I got a couple of questions:

  • In the production setup guide (http://druid.io/docs/latest/configuration/production-cluster.html) it says “Historical daemons should have a heap size of at least 1GB per core for normal usage” but then further down, the historical config for a r3.8xlarge node is only given 12GB heap although the config pertains to an instance type with 32 cores.

  • the production setup guide recommends druid.broker.http.numConnections=20 for the broker whereas the benchmark settings here (https://github.com/druid-io/druid-benchmark/blob/master/config/broker-runtime.properties) has this set to 300.
    Why are these values so different? What are the implications of setting it so low or so high?

  • the benchmark blog (http://druid.io/blog/2014/03/17/benchmarking-druid.html) mentions “Interval chunking is turned on by default to prevent long interval queries from taking up all compute resources at once.”

  • when I turn chunking on, even so that only few chunks (2-10) are created, the broker query response times are twice as slow as without chunking. Furthermore there is this open ticket which reports that chunking produces incorrect numbers (https://github.com/druid-io/druid/issues/2262)
    Is it safe to use chunking in Druid 0.9.1.1?

  • documentation on chunkPeriod (http://druid.io/docs/latest/querying/query-context.html) states “Make sure “druid.processing.numThreads” is configured appropriately on the broker”. What would be an appropriately configured setting when using chunkPeriod vs not using it?
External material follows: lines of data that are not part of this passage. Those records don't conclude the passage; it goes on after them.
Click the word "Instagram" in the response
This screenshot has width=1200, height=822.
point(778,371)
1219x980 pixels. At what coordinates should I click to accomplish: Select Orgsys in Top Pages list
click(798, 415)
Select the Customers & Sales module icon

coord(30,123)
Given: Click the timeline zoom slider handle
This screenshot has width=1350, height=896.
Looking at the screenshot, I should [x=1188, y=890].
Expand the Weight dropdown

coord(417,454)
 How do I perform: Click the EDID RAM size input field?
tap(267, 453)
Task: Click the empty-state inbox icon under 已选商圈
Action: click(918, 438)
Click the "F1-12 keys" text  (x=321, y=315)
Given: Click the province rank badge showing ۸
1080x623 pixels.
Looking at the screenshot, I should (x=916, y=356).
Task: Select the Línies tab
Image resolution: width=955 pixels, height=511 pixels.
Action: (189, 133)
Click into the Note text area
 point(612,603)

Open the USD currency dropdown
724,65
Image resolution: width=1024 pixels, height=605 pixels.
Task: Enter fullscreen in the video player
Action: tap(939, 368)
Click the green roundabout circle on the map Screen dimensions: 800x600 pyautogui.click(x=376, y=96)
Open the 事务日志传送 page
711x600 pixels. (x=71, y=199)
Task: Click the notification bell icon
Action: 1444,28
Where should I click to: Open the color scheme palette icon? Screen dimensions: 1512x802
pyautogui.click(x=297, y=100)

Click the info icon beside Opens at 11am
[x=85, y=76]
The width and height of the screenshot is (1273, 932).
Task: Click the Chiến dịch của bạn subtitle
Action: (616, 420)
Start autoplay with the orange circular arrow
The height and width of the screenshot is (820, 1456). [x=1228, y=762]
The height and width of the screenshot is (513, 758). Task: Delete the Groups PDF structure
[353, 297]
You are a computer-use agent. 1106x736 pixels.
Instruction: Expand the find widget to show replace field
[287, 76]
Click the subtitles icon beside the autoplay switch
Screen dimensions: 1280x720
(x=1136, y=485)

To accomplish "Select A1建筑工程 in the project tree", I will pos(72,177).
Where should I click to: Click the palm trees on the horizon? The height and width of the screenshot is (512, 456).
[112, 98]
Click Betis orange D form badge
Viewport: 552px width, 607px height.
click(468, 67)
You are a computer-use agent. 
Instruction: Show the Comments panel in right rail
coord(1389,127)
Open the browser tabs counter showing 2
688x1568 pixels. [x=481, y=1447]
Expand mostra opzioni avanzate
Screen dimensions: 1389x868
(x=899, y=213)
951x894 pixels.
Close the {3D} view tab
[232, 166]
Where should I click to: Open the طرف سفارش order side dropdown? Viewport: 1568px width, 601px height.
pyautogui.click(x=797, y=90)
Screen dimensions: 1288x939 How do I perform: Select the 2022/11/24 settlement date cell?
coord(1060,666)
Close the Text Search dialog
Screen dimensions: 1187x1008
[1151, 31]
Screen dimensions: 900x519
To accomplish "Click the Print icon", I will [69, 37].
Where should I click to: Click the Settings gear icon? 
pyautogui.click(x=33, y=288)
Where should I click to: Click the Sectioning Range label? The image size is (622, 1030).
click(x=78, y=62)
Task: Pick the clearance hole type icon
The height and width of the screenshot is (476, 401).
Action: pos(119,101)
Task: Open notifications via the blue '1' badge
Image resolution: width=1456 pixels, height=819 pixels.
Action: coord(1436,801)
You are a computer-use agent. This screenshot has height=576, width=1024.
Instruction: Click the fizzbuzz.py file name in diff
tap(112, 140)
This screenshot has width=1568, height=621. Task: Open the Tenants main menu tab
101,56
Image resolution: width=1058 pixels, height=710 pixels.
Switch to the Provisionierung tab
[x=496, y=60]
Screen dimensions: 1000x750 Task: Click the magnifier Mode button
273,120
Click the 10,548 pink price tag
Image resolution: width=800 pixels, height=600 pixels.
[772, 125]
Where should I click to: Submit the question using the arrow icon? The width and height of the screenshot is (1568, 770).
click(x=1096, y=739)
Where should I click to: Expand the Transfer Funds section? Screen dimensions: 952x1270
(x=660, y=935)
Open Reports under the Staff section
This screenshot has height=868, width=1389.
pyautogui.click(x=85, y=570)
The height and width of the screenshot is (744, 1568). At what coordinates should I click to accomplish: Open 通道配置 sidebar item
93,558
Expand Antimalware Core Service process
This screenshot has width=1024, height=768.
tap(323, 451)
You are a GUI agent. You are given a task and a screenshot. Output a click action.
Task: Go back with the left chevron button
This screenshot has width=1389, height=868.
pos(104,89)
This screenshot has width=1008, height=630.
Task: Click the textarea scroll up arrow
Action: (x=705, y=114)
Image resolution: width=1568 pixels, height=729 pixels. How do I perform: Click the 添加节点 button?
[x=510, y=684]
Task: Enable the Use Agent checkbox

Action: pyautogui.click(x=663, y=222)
  • I read several druid blogs in which people talk about tunings like -XX:+UseNUMA, switching off biased locking (-XX:-UseBiasedLocking), zone_reclaim_mode etc. We use standard r3.8xlarge nodes on trusty ubuntu. So far, I coudln’t observe any performance improvements while playing around with such settings. Do they apply for r3.8xlarge instances at all? Are there any OS level tunings recommended on r3.8xlarge nodes?
    Any tips on any of those subjects or other suggestions are highly appreciated. I tested out pretty much every setting that Druid has but never experienced any performance improvement so far.

thanks

Sascha

one more:
is it possible to configure query-chunking on the server side or only within the query context?

Hey Sascha,

Appropriate historical heap sizing can vary a lot. You generally want it to be as small as possible so you have as much room left over as possible for page cache. The biggest things to think about are how much heap you need for local cache (if any), query time lookups (if any), and result merging (more for groupBy, less for topN, even less for timeseries). The 1GB/core recommendation in the docs is conservative – the idea is that if you follow that, you probably won’t get OOMEs, but you also might not have the absolute best tuned cluster for a given workload. The 12GB heap size in the example configs is more “balanced” but can yield OOMEs on some groupBy or QTL heavy workloads.

I’m not sure if there are people using chunkPeriod in production. It can’t be set globally, it has to be set on the query itself.

The other tunings you listed sound like things Eric recommended in a couple other threads. I believe he’s running Red Hat Linux on physical hardware. Your mileage may vary with other OSes and with virtual machines.

While you’re tuning things, try running timeseries queries too, with the same metrics and filter as your topN. Timeseries queries are much simpler and give you a good best case bound of how fast you could scan a dataset with a particular configuration.